El Reprocann trajo tranquilidad a un montón de usuaries y cultivadorxs. Ese es un beneficio innegable para la salud mental.

Por supuesto que al festejo hay que acompañarlo de prudencia. Recordemos que todavía hay fuerzas de seguridad que desconocen o desobedecen la habilitación del Reprocann, en situaciones completamente denunciables, que suelen ser difundidas y repudiadas por la comunidad cannábica. Sigue existiendo en época de cosecha el peligro del cogollero, aunque ahora podría ayudarnos la inscripción al registro para denunciar el robo de una planta, de la misma manera que denunciamos cualquier otro bien material.

La consulta por el Reprocann

Pero además de quitarle a la gente el miedo de ir en cana, en la consulta buscamos entender la relación que cada persona desarrolla con el cannabis. A mí me gusta abrir la conversación preguntando: “¿cómo sentís que el cannabis mejora tu calidad de vida?”, y ahí muchas veces uno entiende que además de un uso adulto y responsable, se puede estar haciendo automedicación de diferentes síntomas físicos y psíquicos. Y acá quiero aclarar que cuando digo automedicación no lo digo con el sentido que solemos escucharlo, que es como un reto o un castigo, sino describiendo lo que genuinamente ocurre: que la persona además de fumar cuando tiene ganas, fuma cuando necesita aplacar un síntoma indeseable. Es recién desde ahí que podemos acompañar a la persona a pensar si le convendría alguna estrategia, que puede ser la incorporación de un aceite sublingual, de una crema tópica, de una manteca cannábica, de un té de cogollos, de medidas no farmacológicas, e incluso farmacológicas si se requiere, para que pueda seguir haciendo uso del cannabis cuando lo desea y no cuando necesita aplacar un síntoma, con una reducción de daños de los productos de la combustión.

La consulta es una buena oportunidad para revisar qué aspectos de la salud de la persona no estuvieron siendo atendidos en el último tiempo, así mucha gente que viene buscando un trámite se termina llevando salud. En cuánto al número de plantas, me parece que cultivar 9 plantas en floración te brinda 9 posibilidades de encontrar una cepa con el efecto que necesitás. A la vez que te da un margen de error ante problemas de cultivo y permite abastecerse de suficiente materia vegetal si lo que se busca es hacer extracciones, tinturas, aceites, para lo que se necesita mucha producción.

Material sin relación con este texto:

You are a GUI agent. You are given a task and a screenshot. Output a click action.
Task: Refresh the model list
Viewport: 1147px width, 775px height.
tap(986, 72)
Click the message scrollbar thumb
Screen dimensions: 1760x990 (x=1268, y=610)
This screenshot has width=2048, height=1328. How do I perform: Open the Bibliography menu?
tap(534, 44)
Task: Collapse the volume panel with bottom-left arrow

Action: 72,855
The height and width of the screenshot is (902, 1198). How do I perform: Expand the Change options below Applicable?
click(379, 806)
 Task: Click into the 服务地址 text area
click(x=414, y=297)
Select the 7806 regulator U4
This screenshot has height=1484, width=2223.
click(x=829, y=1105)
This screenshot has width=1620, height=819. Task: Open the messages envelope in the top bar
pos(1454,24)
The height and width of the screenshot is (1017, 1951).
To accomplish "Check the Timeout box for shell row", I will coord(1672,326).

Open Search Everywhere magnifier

Y a mí en lo personal me gusta siempre darle a la persona herramientas para que pueda volver a consultar, por ejemplo, si siente que está fumando más de lo que le gustaría o si no le está haciendo bien, recordando que es algo que nos puede pasar a todes y que tampoco hay que demonizar tanto. En ese sentido creo que si dejamos a la persona problematizar su consumo, podemos lograr un mejor vínculo terapéutico.

¿Derecho o privilegio?

Es importante reconocer que todavía hay una deuda muy importante con la población que no puede acceder a una consulta privada, que tampoco cubren las obras sociales y que desde el Estado se cubre solo con profesionales comprometidxs que se capacitaron por voluntad propia y a cuentagotas. En esa línea, se puede llegar a pensar que el Reprocann sirve  para beneficiar a la medicina privada (declaro abiertamente mi conflicto de intereses por dedicarme al sector privado). A un año de su creación, está claro que la vinculación al Reprocann se convirtió en un bien de consumo más y que ese acceso no tiene tanto de “oportuno, seguro, inclusivo y protector” para quien no puede acceder realmente.

Me gusta pensar que es lo mejor que tenemos, mejor sería la despenalización del autocultivo con indicación médica y mejor todavía sería la despenalización del autocultivo, lisa y llanamente. Me gusta pensar que en eso estamos.